ASSIGNMENT
Your answer should be the records, copied exactly, with the pictures removed.

SUPPLIED MATERIAL
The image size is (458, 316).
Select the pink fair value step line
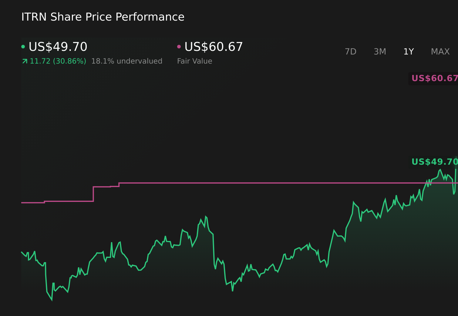243,183
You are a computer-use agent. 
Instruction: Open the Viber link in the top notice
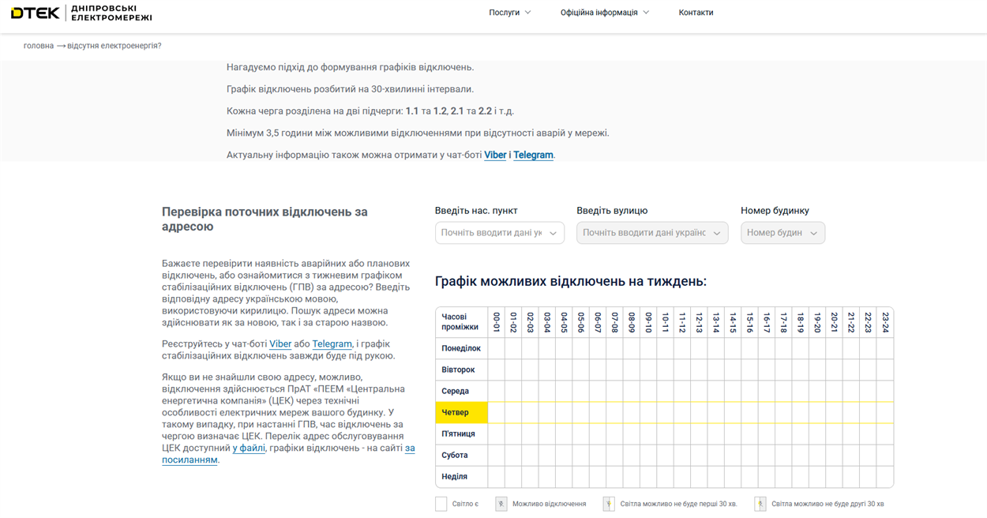click(x=495, y=155)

TASK SOLUTION
The image size is (458, 316).
Select the pink fair value step line
243,183
You are a computer-use agent. 
Instruction: Open the Viber link in the top notice
click(x=495, y=155)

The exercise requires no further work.